◆ Work item
Among the entries below, find every line that contains the string "color", then copy it.

◆ Data for this task
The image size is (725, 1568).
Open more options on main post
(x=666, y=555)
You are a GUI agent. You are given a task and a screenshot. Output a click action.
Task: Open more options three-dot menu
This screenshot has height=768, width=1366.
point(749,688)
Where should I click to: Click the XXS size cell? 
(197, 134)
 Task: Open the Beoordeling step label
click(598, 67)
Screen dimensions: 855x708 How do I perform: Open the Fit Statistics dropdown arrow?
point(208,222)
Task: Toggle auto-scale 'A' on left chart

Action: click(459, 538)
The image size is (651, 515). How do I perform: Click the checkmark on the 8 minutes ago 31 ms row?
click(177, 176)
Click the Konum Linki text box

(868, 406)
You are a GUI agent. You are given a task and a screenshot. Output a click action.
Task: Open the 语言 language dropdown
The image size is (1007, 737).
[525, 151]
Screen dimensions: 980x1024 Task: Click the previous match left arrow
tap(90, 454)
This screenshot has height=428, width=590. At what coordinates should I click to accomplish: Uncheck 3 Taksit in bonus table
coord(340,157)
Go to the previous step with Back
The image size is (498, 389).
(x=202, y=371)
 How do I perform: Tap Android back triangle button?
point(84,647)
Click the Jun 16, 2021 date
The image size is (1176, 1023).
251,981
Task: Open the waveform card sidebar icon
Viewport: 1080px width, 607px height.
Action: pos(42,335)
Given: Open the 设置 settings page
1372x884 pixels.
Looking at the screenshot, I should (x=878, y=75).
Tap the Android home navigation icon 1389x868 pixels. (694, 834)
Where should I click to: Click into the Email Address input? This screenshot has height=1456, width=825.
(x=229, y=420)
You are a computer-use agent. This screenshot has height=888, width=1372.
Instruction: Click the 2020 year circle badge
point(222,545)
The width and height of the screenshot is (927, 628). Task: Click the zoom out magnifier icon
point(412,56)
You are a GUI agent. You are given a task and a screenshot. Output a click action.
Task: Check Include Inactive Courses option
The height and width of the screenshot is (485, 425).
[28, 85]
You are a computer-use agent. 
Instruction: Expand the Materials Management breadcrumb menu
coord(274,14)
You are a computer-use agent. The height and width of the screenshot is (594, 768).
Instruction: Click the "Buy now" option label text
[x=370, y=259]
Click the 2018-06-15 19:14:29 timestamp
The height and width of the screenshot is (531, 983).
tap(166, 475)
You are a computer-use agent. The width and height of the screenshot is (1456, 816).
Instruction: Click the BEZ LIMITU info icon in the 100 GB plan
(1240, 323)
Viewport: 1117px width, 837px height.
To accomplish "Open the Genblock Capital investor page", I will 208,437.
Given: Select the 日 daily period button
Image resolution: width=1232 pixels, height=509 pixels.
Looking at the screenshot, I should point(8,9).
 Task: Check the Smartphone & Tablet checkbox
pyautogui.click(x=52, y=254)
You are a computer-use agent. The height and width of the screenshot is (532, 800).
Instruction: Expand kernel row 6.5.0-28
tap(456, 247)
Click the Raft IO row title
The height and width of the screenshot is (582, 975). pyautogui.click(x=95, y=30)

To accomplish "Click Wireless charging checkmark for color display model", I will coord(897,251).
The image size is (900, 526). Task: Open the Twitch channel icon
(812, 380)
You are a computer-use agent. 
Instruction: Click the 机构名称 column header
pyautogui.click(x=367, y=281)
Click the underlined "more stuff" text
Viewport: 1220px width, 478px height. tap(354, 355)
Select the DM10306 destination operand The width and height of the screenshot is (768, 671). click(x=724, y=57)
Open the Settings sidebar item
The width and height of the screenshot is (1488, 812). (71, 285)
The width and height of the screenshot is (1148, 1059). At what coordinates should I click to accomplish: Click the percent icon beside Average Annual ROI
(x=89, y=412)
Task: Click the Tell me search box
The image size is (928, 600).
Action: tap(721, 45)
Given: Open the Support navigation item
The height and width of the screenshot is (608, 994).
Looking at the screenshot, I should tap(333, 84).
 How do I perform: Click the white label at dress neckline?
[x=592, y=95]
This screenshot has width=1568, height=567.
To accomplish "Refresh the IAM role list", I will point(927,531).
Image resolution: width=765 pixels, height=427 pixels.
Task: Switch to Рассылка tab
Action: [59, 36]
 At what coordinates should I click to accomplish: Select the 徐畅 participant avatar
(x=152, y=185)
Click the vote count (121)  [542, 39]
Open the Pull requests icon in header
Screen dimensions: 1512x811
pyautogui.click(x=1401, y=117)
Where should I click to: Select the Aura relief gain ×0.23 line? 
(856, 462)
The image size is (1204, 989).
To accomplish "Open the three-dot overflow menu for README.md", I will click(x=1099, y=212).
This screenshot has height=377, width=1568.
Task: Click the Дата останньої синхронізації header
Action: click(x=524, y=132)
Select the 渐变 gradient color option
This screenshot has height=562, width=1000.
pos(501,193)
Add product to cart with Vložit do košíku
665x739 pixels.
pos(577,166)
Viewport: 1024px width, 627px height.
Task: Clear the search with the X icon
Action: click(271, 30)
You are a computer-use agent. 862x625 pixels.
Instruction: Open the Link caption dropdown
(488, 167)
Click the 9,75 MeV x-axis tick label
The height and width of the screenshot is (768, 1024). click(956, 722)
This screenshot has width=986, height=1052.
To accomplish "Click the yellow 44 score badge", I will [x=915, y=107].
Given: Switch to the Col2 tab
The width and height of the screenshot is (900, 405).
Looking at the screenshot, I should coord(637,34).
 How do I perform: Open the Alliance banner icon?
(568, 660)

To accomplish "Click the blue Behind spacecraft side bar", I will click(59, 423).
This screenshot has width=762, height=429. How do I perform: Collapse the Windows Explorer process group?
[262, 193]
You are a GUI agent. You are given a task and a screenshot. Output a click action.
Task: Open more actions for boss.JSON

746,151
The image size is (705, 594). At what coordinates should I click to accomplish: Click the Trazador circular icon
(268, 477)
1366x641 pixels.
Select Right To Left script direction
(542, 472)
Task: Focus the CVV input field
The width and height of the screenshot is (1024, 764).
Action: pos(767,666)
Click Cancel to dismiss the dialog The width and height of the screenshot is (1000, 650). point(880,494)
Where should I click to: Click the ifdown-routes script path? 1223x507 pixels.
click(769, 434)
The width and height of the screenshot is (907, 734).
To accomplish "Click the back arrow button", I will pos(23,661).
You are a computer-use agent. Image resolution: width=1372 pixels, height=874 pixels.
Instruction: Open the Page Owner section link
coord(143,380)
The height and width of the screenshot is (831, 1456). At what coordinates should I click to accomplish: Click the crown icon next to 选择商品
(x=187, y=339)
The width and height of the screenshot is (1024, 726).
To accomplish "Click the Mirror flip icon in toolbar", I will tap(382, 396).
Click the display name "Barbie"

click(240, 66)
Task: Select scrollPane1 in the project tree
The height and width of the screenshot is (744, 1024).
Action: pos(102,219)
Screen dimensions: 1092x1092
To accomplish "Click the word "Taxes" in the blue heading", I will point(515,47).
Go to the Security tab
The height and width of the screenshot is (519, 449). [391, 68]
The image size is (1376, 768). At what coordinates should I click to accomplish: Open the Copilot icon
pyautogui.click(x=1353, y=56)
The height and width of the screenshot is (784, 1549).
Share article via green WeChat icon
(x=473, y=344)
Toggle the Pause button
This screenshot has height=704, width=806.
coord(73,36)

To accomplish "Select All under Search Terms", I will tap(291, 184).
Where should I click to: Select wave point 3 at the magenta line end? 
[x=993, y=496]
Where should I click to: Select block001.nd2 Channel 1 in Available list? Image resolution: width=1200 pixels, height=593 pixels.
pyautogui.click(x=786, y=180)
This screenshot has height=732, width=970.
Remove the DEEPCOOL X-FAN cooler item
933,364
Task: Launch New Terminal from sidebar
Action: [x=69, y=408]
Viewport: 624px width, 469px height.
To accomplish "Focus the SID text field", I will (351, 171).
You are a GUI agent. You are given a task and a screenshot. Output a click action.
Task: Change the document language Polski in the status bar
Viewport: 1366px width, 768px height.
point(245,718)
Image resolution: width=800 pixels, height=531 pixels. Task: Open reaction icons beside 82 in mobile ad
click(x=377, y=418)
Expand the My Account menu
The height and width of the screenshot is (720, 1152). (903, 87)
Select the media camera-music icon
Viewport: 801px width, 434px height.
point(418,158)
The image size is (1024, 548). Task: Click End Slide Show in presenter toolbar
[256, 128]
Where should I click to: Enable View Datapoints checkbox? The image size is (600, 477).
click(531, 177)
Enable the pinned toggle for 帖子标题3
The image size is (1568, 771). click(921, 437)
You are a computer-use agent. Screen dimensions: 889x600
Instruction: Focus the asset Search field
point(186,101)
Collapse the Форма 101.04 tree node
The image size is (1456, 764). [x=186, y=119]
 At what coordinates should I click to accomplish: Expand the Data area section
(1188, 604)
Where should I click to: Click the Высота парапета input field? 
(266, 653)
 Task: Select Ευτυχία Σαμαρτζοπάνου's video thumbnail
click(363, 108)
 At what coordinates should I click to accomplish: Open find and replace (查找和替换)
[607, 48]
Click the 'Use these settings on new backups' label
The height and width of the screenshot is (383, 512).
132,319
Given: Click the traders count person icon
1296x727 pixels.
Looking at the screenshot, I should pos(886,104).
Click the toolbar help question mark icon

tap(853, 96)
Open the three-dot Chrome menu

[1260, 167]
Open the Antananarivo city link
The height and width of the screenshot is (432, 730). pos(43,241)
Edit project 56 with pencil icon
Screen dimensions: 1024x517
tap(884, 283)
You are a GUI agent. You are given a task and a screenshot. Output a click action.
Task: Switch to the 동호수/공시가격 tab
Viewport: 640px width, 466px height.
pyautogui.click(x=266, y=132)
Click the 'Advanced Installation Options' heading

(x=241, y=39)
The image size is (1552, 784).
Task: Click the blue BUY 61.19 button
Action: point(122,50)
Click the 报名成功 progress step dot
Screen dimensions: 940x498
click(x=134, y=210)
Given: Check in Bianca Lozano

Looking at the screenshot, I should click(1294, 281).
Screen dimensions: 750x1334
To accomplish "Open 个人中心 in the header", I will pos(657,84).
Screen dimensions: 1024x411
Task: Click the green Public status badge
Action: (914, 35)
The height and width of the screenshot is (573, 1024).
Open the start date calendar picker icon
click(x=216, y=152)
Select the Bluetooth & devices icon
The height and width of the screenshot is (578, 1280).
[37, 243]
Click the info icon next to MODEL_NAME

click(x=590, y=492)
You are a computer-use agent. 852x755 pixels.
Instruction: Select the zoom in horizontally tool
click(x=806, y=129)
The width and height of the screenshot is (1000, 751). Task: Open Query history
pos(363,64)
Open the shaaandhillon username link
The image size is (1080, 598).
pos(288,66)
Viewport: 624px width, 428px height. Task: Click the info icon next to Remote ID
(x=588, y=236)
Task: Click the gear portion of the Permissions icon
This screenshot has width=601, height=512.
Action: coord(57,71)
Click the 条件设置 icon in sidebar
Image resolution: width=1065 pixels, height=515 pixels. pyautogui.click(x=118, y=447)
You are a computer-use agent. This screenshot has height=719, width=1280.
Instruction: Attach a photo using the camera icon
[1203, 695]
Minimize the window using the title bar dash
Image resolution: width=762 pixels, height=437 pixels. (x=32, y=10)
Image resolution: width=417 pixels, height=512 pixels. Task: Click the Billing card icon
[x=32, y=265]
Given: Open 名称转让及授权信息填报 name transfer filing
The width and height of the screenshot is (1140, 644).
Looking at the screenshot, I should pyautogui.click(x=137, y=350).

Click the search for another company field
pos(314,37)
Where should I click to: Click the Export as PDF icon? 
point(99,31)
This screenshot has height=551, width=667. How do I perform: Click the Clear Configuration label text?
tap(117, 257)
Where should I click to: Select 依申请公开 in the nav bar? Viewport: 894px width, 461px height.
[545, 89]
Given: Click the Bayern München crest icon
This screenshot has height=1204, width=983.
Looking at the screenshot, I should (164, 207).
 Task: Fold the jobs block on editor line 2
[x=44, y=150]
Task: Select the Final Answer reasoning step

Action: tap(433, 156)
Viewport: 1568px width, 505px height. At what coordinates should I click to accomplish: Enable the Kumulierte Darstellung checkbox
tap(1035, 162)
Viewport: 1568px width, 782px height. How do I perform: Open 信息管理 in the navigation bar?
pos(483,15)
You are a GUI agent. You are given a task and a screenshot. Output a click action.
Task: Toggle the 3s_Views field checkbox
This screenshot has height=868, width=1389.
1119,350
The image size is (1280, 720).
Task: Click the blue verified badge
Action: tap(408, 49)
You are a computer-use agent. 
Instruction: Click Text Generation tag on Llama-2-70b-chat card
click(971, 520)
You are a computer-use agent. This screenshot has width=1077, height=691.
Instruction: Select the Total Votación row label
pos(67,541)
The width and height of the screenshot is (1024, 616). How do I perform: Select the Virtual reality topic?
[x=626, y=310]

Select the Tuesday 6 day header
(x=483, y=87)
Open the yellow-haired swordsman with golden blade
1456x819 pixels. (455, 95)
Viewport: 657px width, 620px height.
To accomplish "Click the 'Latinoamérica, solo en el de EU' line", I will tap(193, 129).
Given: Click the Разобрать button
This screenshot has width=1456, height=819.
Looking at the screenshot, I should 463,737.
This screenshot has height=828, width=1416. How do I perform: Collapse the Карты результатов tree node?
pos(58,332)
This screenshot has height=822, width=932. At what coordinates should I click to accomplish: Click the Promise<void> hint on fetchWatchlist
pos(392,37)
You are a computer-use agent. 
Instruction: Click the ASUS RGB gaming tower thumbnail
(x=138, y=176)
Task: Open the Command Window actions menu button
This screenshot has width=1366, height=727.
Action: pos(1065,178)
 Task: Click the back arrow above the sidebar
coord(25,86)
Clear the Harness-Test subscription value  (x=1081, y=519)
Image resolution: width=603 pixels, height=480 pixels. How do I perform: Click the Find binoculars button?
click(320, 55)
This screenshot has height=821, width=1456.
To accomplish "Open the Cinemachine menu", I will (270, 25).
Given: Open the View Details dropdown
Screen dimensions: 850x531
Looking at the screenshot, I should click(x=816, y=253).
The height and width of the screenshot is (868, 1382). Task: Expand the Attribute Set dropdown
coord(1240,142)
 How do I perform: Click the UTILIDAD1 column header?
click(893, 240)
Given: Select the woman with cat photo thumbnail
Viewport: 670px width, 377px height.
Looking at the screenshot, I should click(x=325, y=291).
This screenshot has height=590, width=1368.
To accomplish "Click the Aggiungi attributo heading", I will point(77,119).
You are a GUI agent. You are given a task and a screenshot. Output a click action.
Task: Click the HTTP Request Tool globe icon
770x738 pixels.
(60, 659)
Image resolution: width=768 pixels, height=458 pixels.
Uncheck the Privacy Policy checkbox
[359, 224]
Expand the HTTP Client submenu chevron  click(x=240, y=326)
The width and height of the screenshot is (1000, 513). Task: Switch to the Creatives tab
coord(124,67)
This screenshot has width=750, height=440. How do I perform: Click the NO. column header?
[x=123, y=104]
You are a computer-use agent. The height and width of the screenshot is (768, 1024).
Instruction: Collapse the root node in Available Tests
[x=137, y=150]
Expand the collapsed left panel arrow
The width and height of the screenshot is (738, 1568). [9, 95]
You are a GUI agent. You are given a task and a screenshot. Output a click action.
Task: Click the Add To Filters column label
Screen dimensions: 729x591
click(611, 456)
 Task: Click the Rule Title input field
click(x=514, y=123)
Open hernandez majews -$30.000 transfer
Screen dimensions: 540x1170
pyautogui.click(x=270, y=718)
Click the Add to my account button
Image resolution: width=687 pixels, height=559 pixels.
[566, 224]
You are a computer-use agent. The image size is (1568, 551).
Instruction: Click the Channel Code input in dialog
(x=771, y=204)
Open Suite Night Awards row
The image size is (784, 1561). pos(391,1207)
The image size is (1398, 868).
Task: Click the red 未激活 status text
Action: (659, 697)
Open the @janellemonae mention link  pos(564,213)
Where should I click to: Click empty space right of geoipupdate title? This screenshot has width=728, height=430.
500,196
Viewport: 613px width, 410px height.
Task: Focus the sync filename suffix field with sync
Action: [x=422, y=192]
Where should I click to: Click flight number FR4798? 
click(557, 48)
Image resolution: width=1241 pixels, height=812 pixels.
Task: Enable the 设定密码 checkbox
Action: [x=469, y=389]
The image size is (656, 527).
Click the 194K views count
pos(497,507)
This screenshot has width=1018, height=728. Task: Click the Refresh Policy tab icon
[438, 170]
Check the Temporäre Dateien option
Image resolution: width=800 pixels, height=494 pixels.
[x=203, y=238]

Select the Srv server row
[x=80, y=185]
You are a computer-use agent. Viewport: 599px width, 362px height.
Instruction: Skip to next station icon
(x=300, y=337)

◆ Task output
To accomplish "Click Wireless charging checkmark for color display model", I will coord(897,251).
Select the 渐变 gradient color option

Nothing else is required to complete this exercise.